Directions for this task:
Omit all pictures, then print the entries exactly.

Data shown:
· · ·

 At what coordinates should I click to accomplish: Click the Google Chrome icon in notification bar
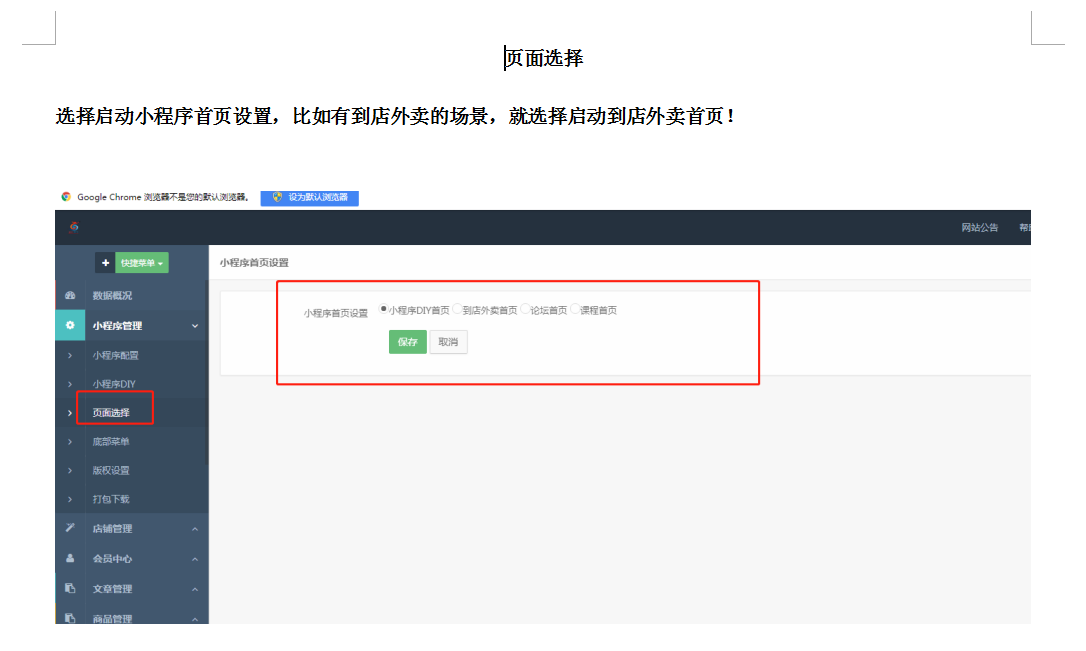click(66, 198)
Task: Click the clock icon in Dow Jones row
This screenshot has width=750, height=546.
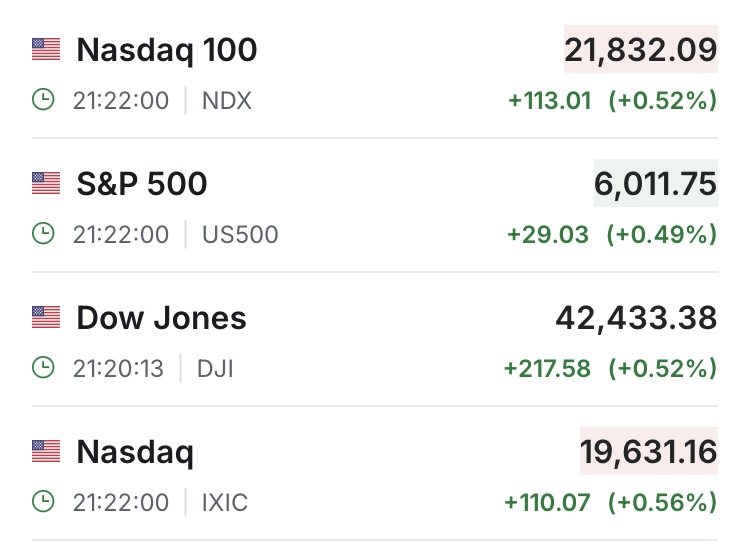Action: [43, 368]
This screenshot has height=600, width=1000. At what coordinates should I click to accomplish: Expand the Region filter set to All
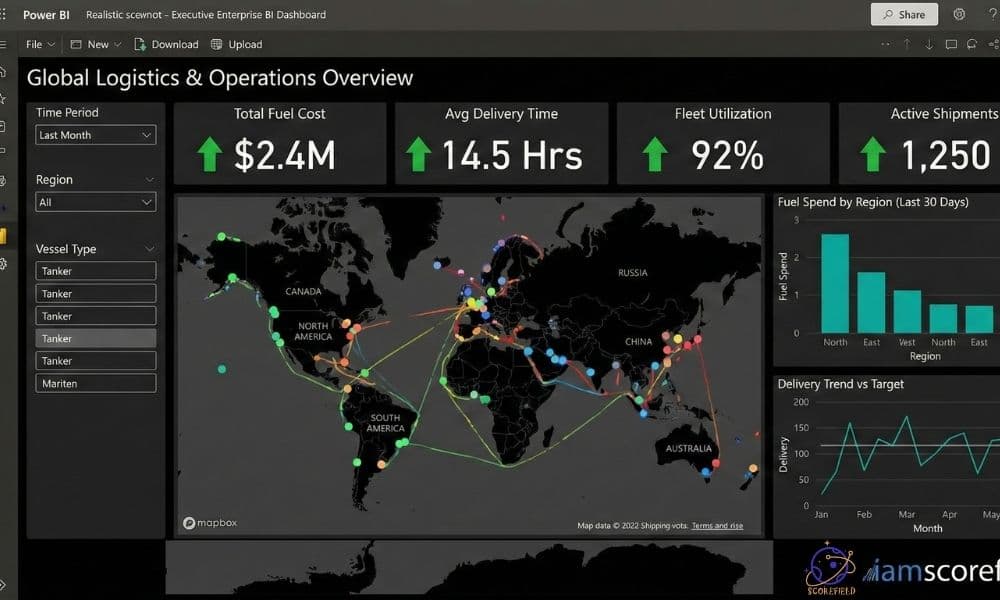[x=95, y=201]
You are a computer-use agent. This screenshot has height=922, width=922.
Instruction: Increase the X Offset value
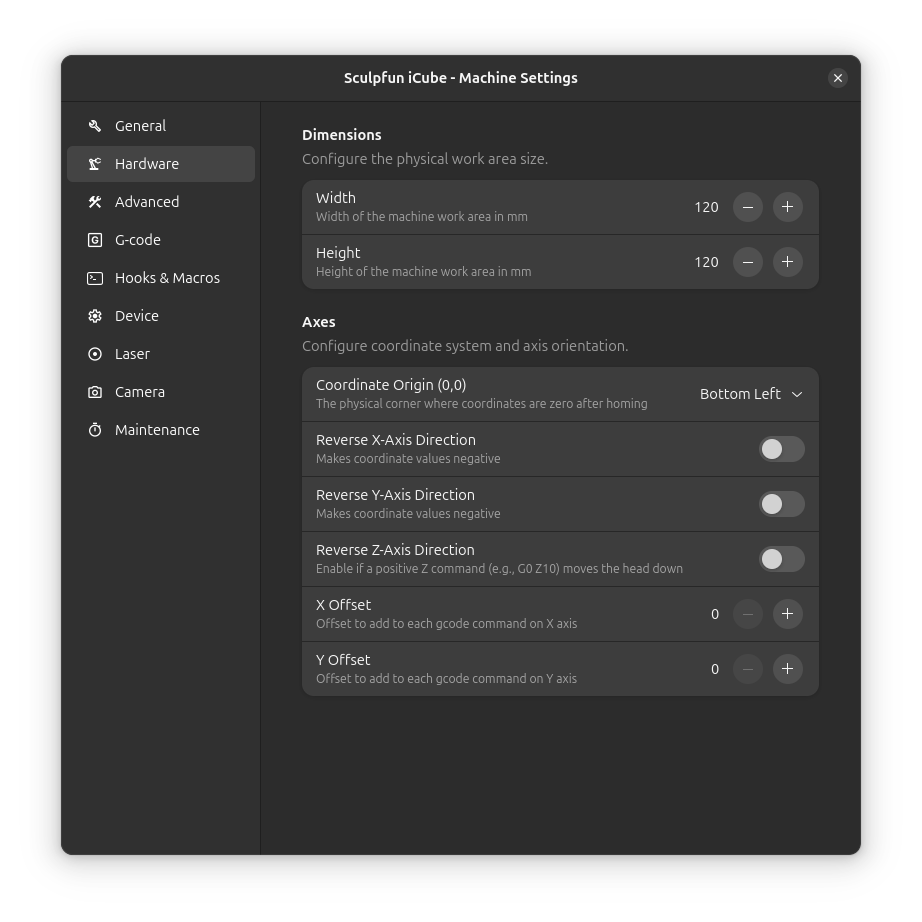pyautogui.click(x=787, y=614)
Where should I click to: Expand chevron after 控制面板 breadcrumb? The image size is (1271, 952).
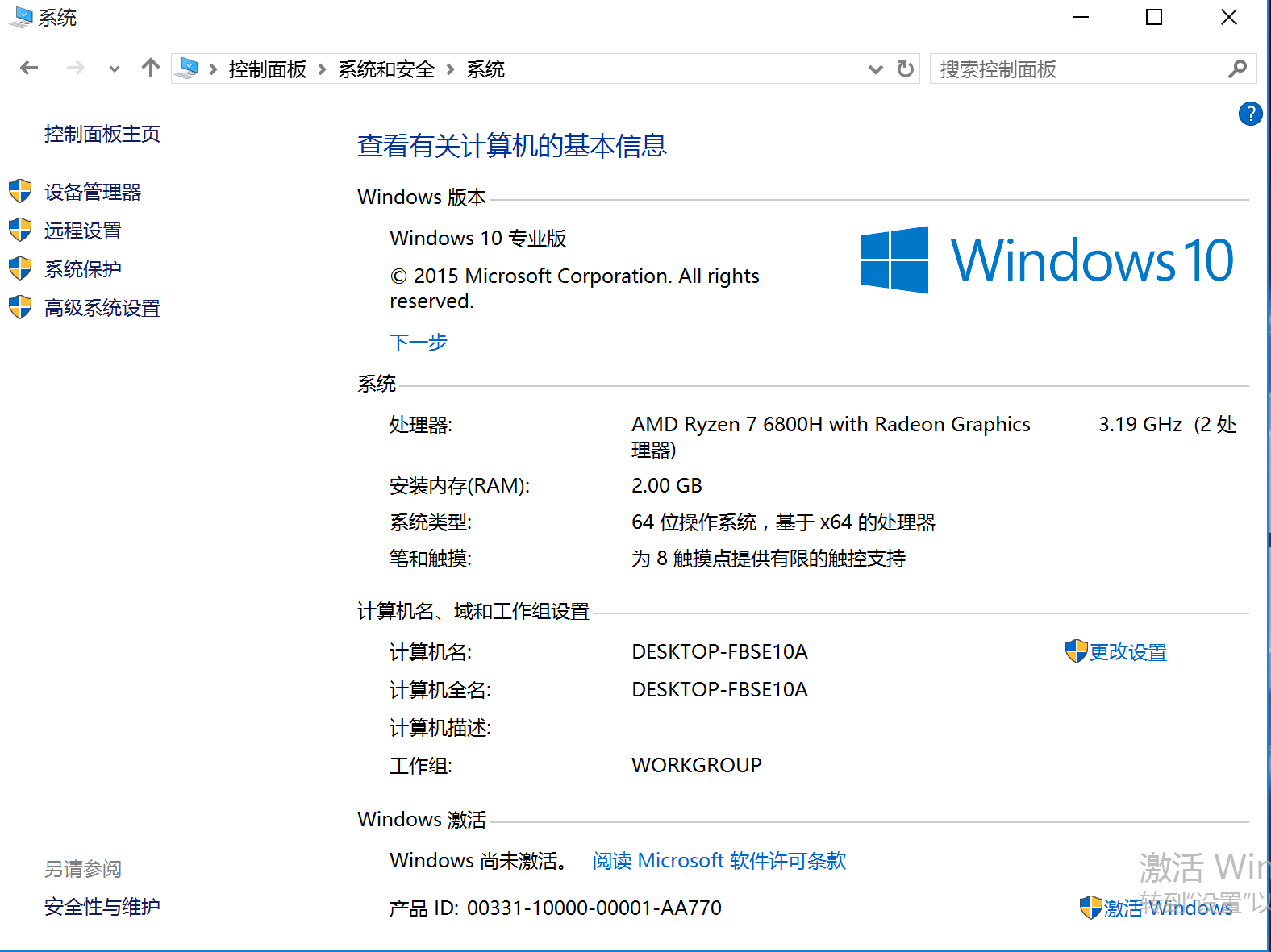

· · ·

Exercise response:
 At what coordinates should I click to accomplish: Click the Google Chrome icon in notification bar
click(66, 198)
Task: Click the clock icon in Dow Jones row
This screenshot has width=750, height=546.
Action: [43, 368]
This screenshot has height=600, width=1000. At what coordinates should I click to accomplish: Expand the Region filter set to All
[x=95, y=201]
You are a computer-use agent. This screenshot has height=922, width=922.
Instruction: Increase the X Offset value
pyautogui.click(x=787, y=614)
Where should I click to: Expand chevron after 控制面板 breadcrumb? The image size is (1271, 952).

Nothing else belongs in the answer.